A Little Class Appreciation Post

It has been just over a year since I started teaching 1st and 2nd grade on Sunday mornings at church. A couple of weeks ago, I got a new batch of innocent, impressionable little humans. While the most challenging children are still with me, having only moved from 1st to 2nd grade, there’s a whole new batch of sweet kids who can finally balance them out. (My class size now averages at 18.)

Some days I think I made a really bad choice agreeing to take on this class; most days, however, I realize how fortunate I am, because in a single year I’ve learned a lot – about myself and about life in general – thanks to these kids.

1) I’m constantly reminded to focus on what’s really important. Not long ago we were talking about how Daniel and his friends refused to eat the food King Nebuchadnezzar provided, choosing instead to eat “pulse”. “They were not allowed to eat pig,” I started to explain, when one of the new girls gasped. “But- but I love bacon!” she cried.

2) I’ve realized the importance of speaking as simply as possible – and believe me, this has been one of my biggest struggles. I love words, and I love finding new ways to articulate my thoughts. 8-year-olds have very short attention spans with no tolerance for words above 3 syllables, and 1 or 2 syllables is best. I have also learned to be careful about what I decide to say, because the kids will pick up on the most random parts of a lesson; parts I’d rather they didn’t mention to their parents.

3) I’ve learned how to take breaks. Again with the attention spans, which can focus on a lesson for 15 minutes max, and that’s if the sloth is telling the story. We have prayer time, music time (with lots of activity-based songs), trivia time, lesson time, and game time.

4) Related to the above, my creativity has been pushed to new heights. The best way to get the kids to pay attention is to involve them. They’re too young for proper Sword Drills, which was traumatizing at first. Instead, we role-play (the mad man and the pigs was fun), go through lots of weird questions, refer to maps frequently, and get rewards for correct answers during reviews. Hands-on learning is the best here, which I can totally jive with.

5) Part of the creativity is knowing how to improvise; like when I forget to develop a lesson (I only have a whole week for every one), someone stole my supplies, or I remembered belatedly that there’s a lot of tricky material to the story of Esther that has to be dodged in a way the kids can’t detect.

6) Friendship is valuable, as is teamwork. Inevitably, there are a few oddballs who had trouble interacting (I feel ya, guys), so I have to devise ways to make sure they’re included without feeling awkward. It’s been fun to see my really quiet student open up and make friends on his own. And we’ve been splitting games and trivia times into teams to keep everyone’s interest for longer.

7) It’s ok – perhaps required – to be silly.
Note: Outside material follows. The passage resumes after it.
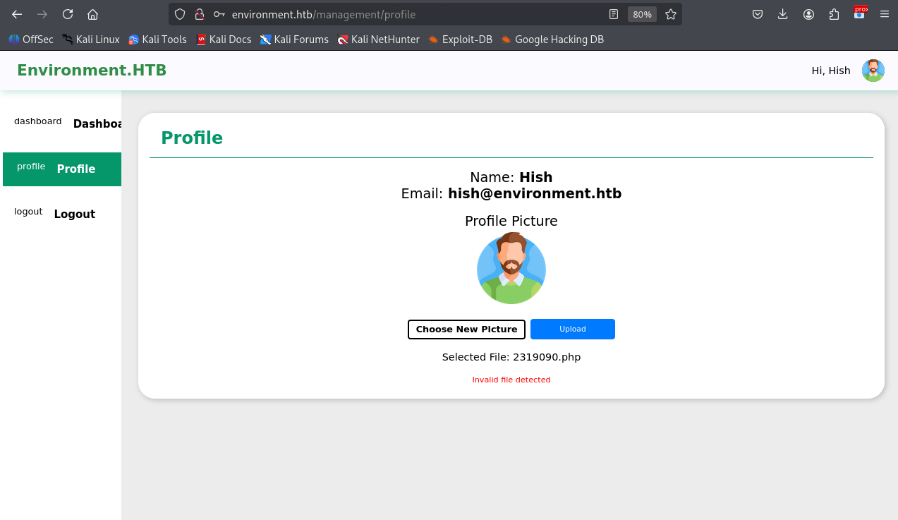Go to the browser home page

point(92,14)
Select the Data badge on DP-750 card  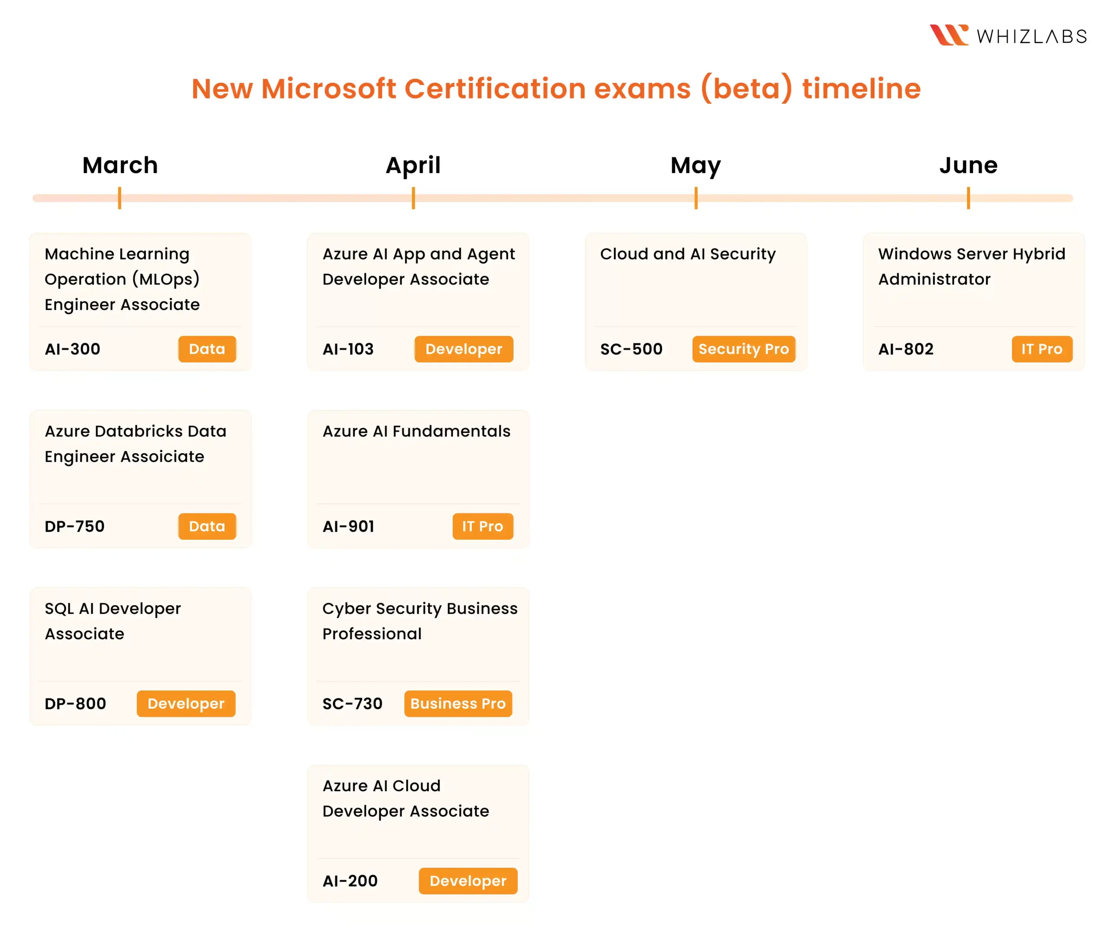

I’ve really started to embrace my inner quirk in my classroom, and I’m surrounded by people who don’t judge me for it; they encourage it. Things got weird when a coworker visited and brought her daughter, who ended up being in my class, but oh well.

8) Patience, patience, patience. I take my job as a teacher very seriously. I want these kids to learn and grow in my class. I realize how impressionable they are at this stage of life, and I don’t want to mess them up too badly. But they are constantly reminding me to calm down, take life as it comes, and not sweat the small stuff. Some days, we simply aren’t going to get through a lesson, and I’m learning to be ok with that.

9) Deep down, I really relate to these kids on an emotional level. I agree that we shouldn’t have to be quite so quiet in church, shoes should be left at the door, not enough people appreciate the little things, and when you’re hungry or tired, it’s too much trouble to pretend otherwise.

Sure, there are still rough spots. I can’t stand everyone magically needing to use the restroom halfway through my lesson; I got very territorial (quite unconsciously, to my embarrassment) when a new year brought a change of routine and a Sunday school class started using “our” room; having an assistant teacher would be amazing; and it would be nice if the kids had the liberty to cheer a little longer after their team wins, but we can’t because we share a wall with the main auditorium and adults don’t like to be reminded that their kids are having fun in church.

Overall, though, it’s been a blast. Sure, I would like to eventually teach an age group that can read well, but teaching in and of itself feels satisfying and fulfilling to me.